[[ SUPPLIED PASSAGE, beginning ]]

The Effect of Consumer Direction on Personal Assistance Received in Arkansas

05/01/2004

Stacy Dale, Randall Brown, Barbara Phillips, Jennifer Schore and Barbara Carlson

Mathematica Policy Research, Inc.

May 2004


This report was prepared under contract HHS-100-95-0046 between the U.S. Department of Health and Human Services (HHS), Office of Disability, Aging and Long-Term Care Policy (DALTCP) and the University of Maryland. For additional information about the study, you may visit the DALTCP home page at http://aspe.hhs.gov/daltcp/home.htm or contact the ASPE Project Officer, Pamela Doty, at HHS/ASPE/DALTCP, Room 424E, H.H. Humphrey Building, 200 Independence Avenue, SW, Washington, DC 20201. Her e-mail address is: Pamela.Doty@hhs.gov.

Please see "The Effects of Cash and Counseling on Personal Care Services and Medicaid Costs in Arkansas," a November 19, 2003 Health Affairs web exclusive available at http://www.healthaffairs.org for important additional results produced after this report was written. These new results show that when costs for the second year after enrollment are examined, the savings in nursing home and other long-term care costs grow to essentially offset the treatment group's higher costs for personal care.

[[ SUPPLIED PASSAGE, end ]]

> WORK INSTRUCTION 1
According to the report on consumer direction in Arkansas, under which contract was it prepared?
> WORK INSTRUCTION 2
Carry on the report on consumer direction in Arkansas from its final sentence.

[[ DATA EXTRACT, beginning ]]

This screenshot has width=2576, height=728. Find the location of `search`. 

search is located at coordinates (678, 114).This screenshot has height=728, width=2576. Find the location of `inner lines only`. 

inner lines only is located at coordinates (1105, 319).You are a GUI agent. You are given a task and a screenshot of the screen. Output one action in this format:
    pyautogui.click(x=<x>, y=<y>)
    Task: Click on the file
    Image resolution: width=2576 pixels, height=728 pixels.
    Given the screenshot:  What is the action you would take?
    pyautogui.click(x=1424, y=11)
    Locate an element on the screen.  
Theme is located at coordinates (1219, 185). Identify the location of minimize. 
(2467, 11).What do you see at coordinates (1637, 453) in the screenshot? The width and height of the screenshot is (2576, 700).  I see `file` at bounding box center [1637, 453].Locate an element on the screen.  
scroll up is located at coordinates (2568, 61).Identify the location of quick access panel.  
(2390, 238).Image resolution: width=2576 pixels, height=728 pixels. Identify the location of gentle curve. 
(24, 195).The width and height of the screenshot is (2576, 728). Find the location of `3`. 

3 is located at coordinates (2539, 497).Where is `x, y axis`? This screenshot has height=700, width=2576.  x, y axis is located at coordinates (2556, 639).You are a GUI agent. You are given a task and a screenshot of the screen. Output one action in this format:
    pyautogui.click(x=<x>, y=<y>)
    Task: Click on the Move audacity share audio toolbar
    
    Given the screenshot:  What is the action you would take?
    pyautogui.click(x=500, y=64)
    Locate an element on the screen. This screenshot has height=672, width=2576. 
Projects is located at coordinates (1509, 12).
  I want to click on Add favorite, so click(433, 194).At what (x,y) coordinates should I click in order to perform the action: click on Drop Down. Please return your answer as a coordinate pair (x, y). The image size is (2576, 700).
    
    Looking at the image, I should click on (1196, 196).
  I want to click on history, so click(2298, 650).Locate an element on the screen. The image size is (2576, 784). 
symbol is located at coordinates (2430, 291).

[[ DATA EXTRACT, end ]]

> RESPONSE 1
Contract HHS-100-95-0046.

> RESPONSE 2
 

The traditional system of providing Medicaid personal care services (PCS) through home care agencies gives consumers few choices about how and when their care is provided. Because some agencies do not provide care on weekends or outside business hours, consumers may not receive care when they need it. Moreover, worker shortages make it difficult to ensure that beneficiaries receive all the care they entitled to. This study of Arkansas's Cash and Counseling Demonstration program, IndependentChoices, examines how this model of consumer direction changes the way that consumers meet their personal assistance needs.

Demonstration enrollment, which occurred between December 1998 and April 2001, was open to interested Arkansans who were at least 18 years old and eligible for personal care services under the state Medicaid plan. After a baseline survey, enrollees were randomly assigned to direct their own personal assistance as IndependentChoices consumers (the treatment group) or to receive services as usual from agencies (the control group). IndependentChoices consumers had the opportunity to receive a monthly allowance, which they could use to hire their choice of caregivers (except spouses) or to buy other services or goods needed for daily living. They could also call on counselors for support and advice about managing the allowance.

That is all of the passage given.